▶ [WORK ITEM]:
Filter the entries for the word "agent". Copy each line that has it.

◇ ◇ ◇ ◇

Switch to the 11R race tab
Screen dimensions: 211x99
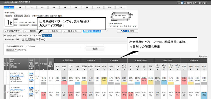tap(121, 8)
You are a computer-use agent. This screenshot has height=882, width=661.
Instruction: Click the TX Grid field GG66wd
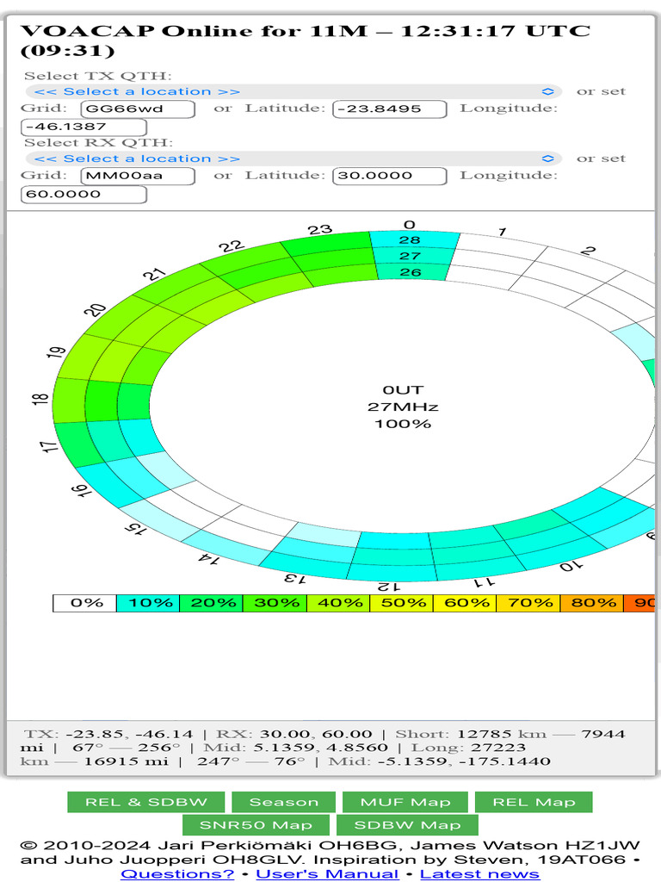[x=138, y=109]
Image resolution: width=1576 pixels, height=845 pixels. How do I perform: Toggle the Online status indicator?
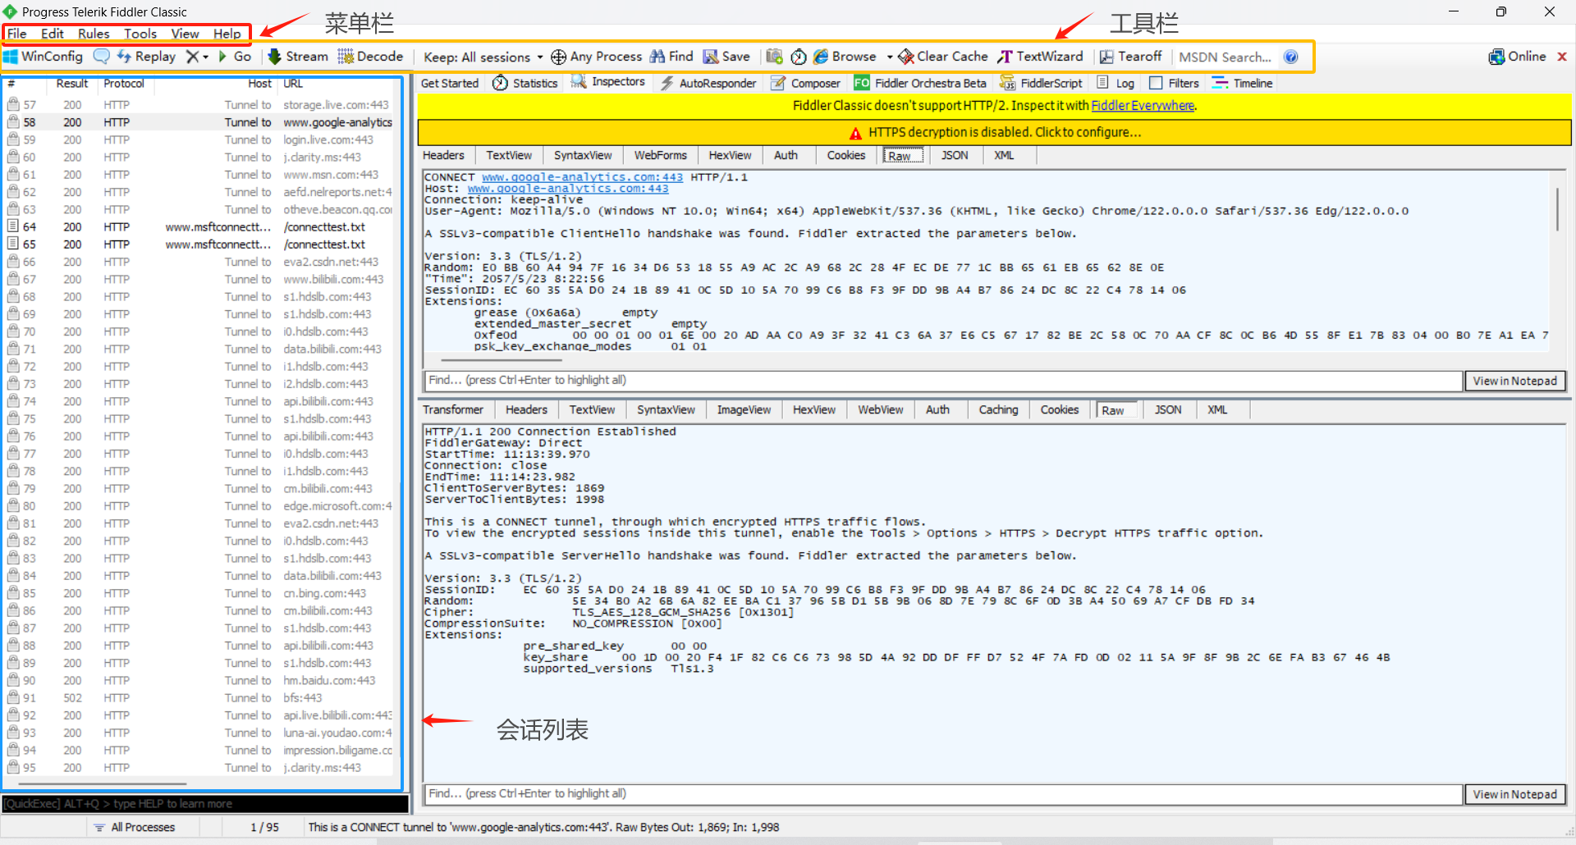click(x=1517, y=57)
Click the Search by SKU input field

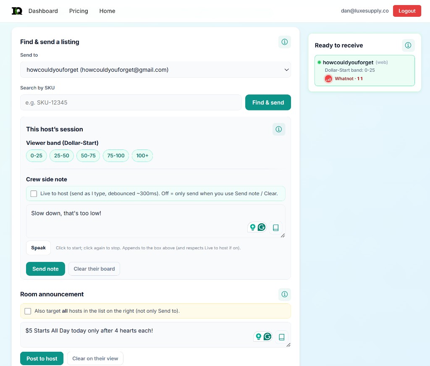(131, 102)
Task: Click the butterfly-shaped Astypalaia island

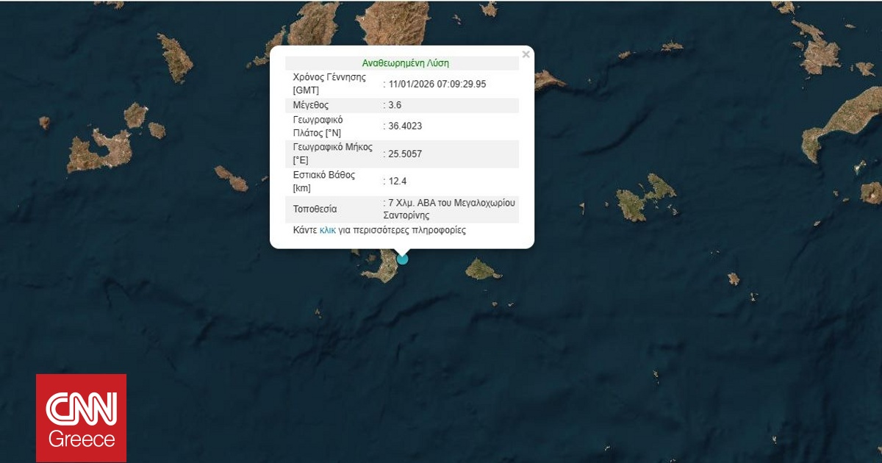Action: pos(645,195)
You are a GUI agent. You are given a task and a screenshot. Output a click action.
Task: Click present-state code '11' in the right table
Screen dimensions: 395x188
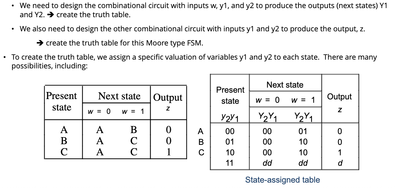(230, 163)
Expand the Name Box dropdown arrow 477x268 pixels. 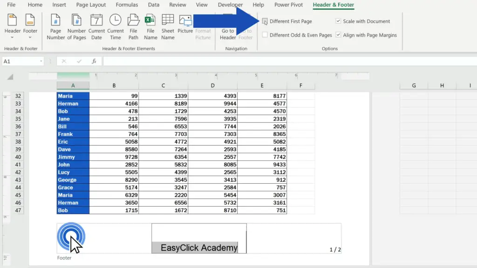(x=41, y=61)
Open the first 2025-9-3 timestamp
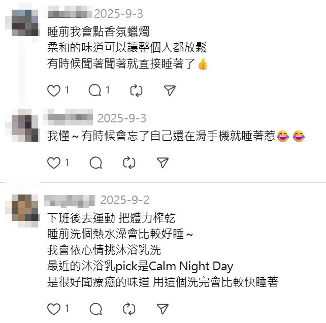The image size is (326, 323). click(118, 14)
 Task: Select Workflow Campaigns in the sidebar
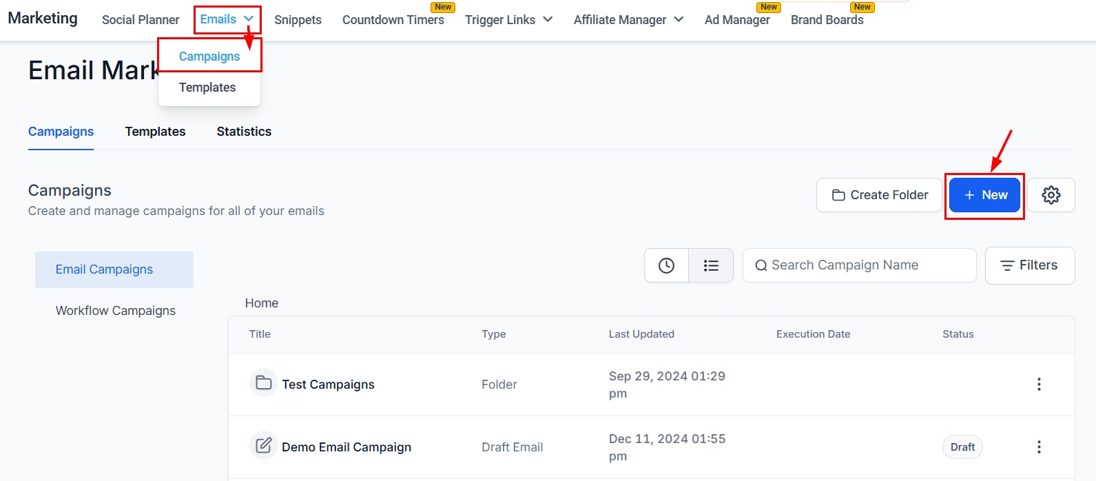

◇ ◇ ◇ ◇

▶ [EXERCISE RESULT]:
You are a computer-use agent. This screenshot has height=882, width=661.
You are a GUI agent. You are given a task and a screenshot. Output a click action.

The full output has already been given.